Ujang, salah satu pedagang menyebut harga yang sebelumnya mencapai Rp 90.000 per kilogram kini turun menjadi sekitar Rp 85.000 hingga Rp 80.000, tergantung negosiasi.
“Sebelumnya harga bisa di kisaran Rp 90.000-an (per kg). Dengan kondisi sekarang, bisa turun sekitar Rp 5.000 menjadi Rp 85.000 atau bahkan Rp 80.000 tergantung hasil tawar-menawar,” jelas Ujang.
Joharlis, pedagang lain di PIKJ mengatakan pasokan dari luar daerah seperti Sulawesi Selatan membantu menahan lonjakan harga.
“Harganya sudah turun sedikit. Kalau tidak dibantu dari Makassar, harga cabai bisa saja mencapai Rp 150.000. Biaya distribusinya sekitar Rp 9.000 sampai Rp 10.000,” katanya.

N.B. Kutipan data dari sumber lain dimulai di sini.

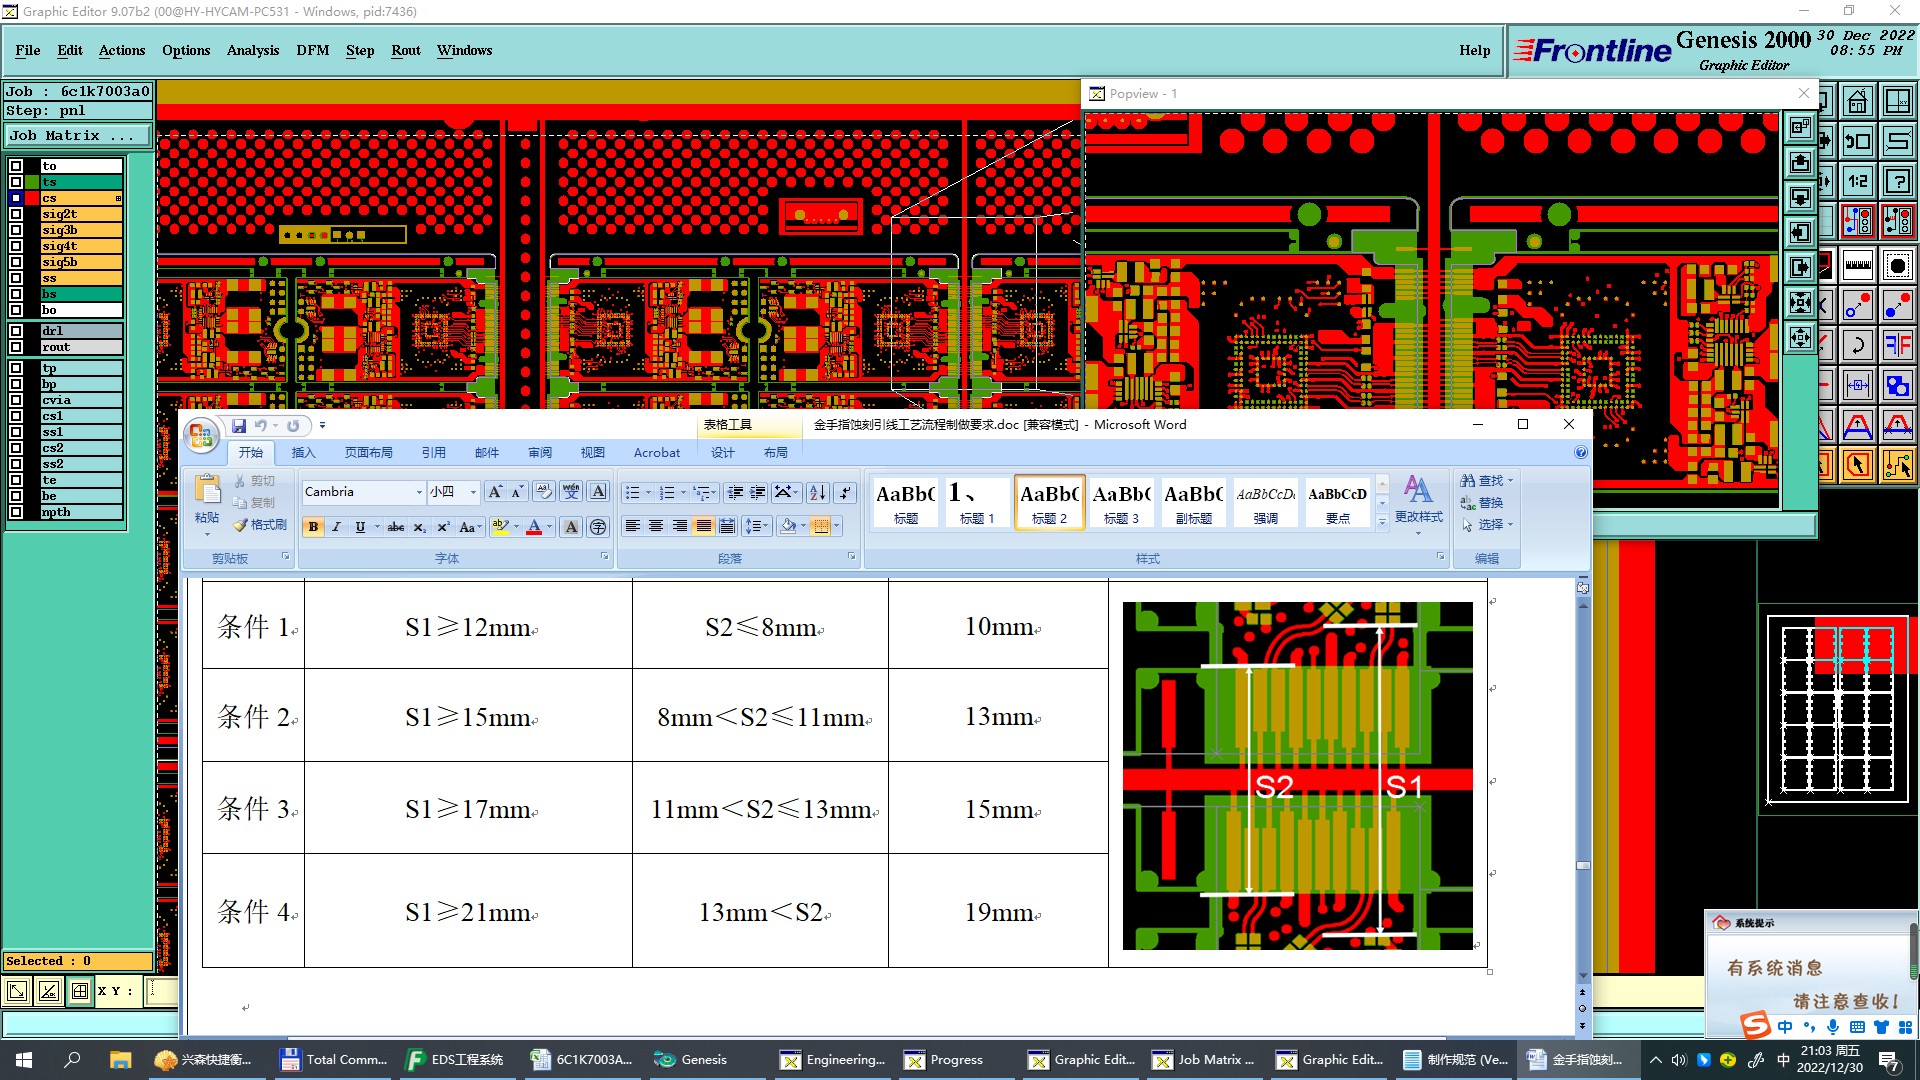This screenshot has height=1080, width=1920.
Task: Toggle display checkbox of layer mpth
Action: coord(16,512)
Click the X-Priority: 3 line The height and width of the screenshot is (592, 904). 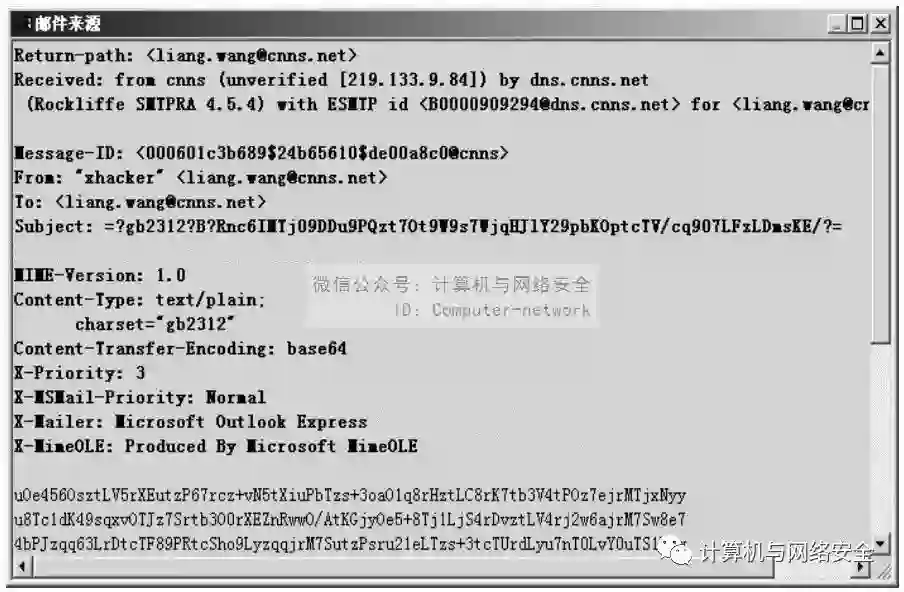(x=80, y=372)
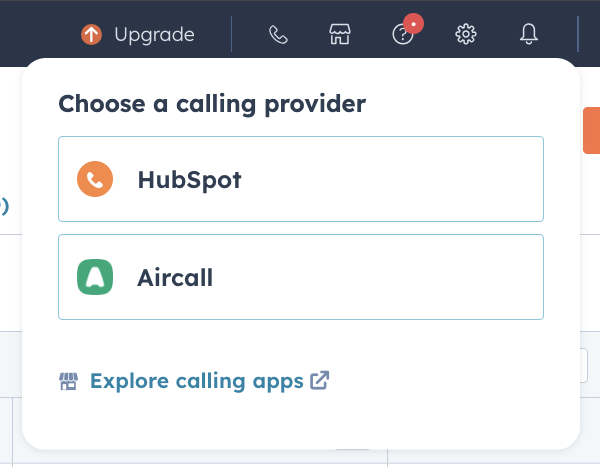The width and height of the screenshot is (600, 467).
Task: Open the calling phone icon in navbar
Action: pyautogui.click(x=278, y=35)
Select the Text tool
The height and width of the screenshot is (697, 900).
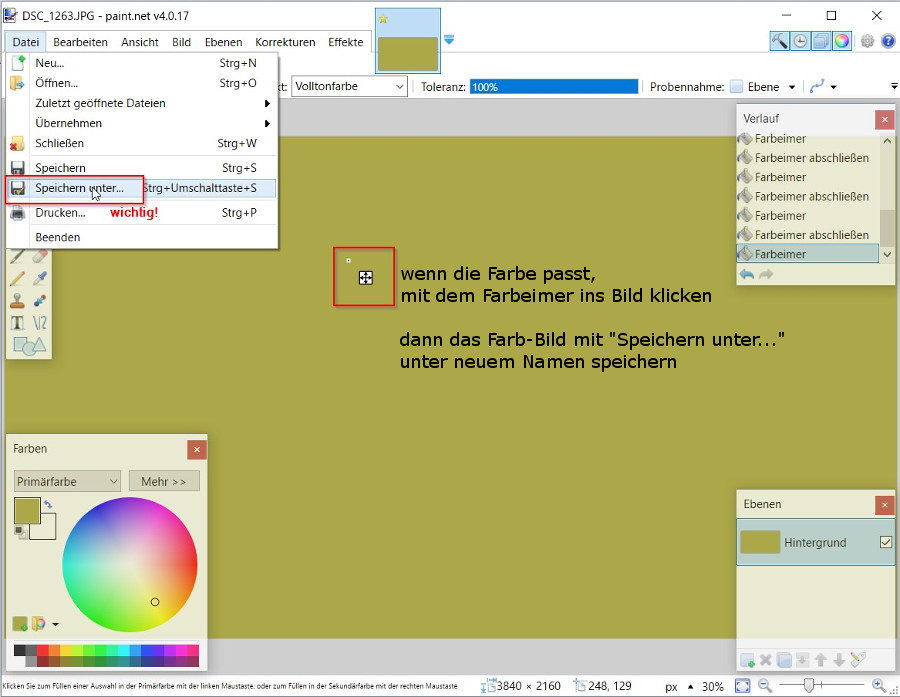coord(18,323)
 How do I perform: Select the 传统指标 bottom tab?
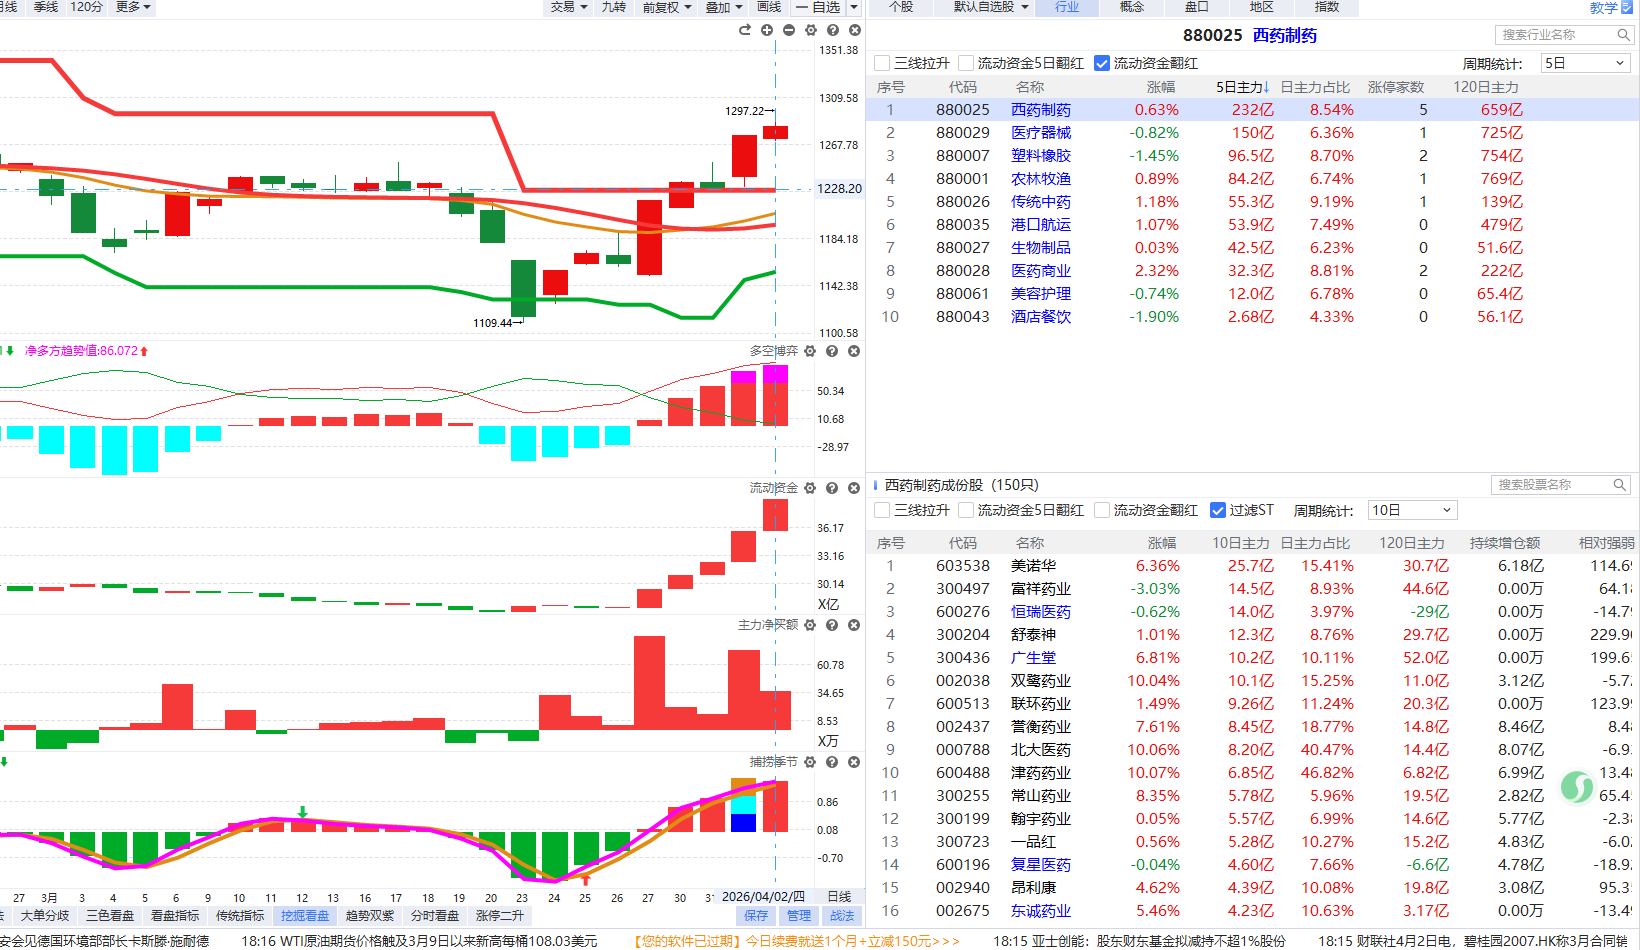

Joharlin menjelaskan dalam kondisi jelang ramadan, harga komoditas bisa ditekan jika ada bantuan ongkos. “Jika biaya distribusi digratiskan, pedagang tidak akan berani menaikkan harga sehingga harga tetap bisa dikendalikan,” ungkapnya.
Deputi Bidang Ketersediaan dan Stabilisasi Pangan Badan Pangan Nasional (Bapanas) I Gusti Ketut Astawa menjelaskan, secara nasional produksi cabai rawit dalam kondisi cukup. Kenaikan harga yang terjadi sebelumnya lebih dipengaruhi kendala teknis di distribusi.
“Memang ada dua problem, yang pertama adalah secara prinsip pasokan atau stoknya tinggi, cukup produksinya tinggi, tapi problemnya dalam petik. Pada saat hujannya tinggi, tenaga kerja yang memetik tidak ada, tidak berani karena akan cepat busuk,” jelasnya.
“Secara produksi sangat cukup. Jadi itu bedanya ya, produksinya sangat cukup, metiknya yang takut, karena hujan dan lain sebagainya, mereka tidak berani metik karena akan langsung busuk,” tambah Ketut.
Untuk mempercepat stabilisasi, Bapanas mengoptimalkan Fasilitasi Distribusi Pangan sesuai arahan Kepala Bapanas Andi Amran Sulaiman dengan menekan ongkos angkut dari sentra produksi ke Jakarta yang berkisar Rp 9.000 sampai Rp 10.000 per kilogram.
“Sebagaimana perintah dari Bapak Andi Amran Sulaiman (Kepala Bapanas), lakukan FDP, maka ini akan bisa mengkoreksi harga, minimal Rp 5.000 sampai Rp 10.000,” tegas Ketut.
Baca Juga: Kemenag Tetapkan 1 Ramadan Pada 19 Februari
Ia menjelaskan pasokan difokuskan dari Jawa Barat dan Sulawesi Selatan termasuk Kabupaten Enrekang. Dengan tambahan pasokan dan subsidi distribusi, harga di pasar induk mulai terkoreksi dan diharapkan stabil di pasar turunan.
Selain itu, Brigjen Pol Zain Dwi Nugroho selaku bagian dari Satgas Pangan Polri memastikan pengawasan terus dilakukan bersama Bapanas dan dinas terkait agar pasokan lancar dan harga tetap stabil selama momentum hari besar keagamaan.
“Sama-sama terus memonitor dan melakukan pengawasan terhadap ketersediaan dan kestabilan harga,” kata Zain.
“Tentunya kita berharap menjelang kegiatan hari besar keagamaan nasional, tentunya kita berharap pasokan lancar, kemudian harga bisa kita tekan tetap stabil, jadi seperti itu.” tegasnya.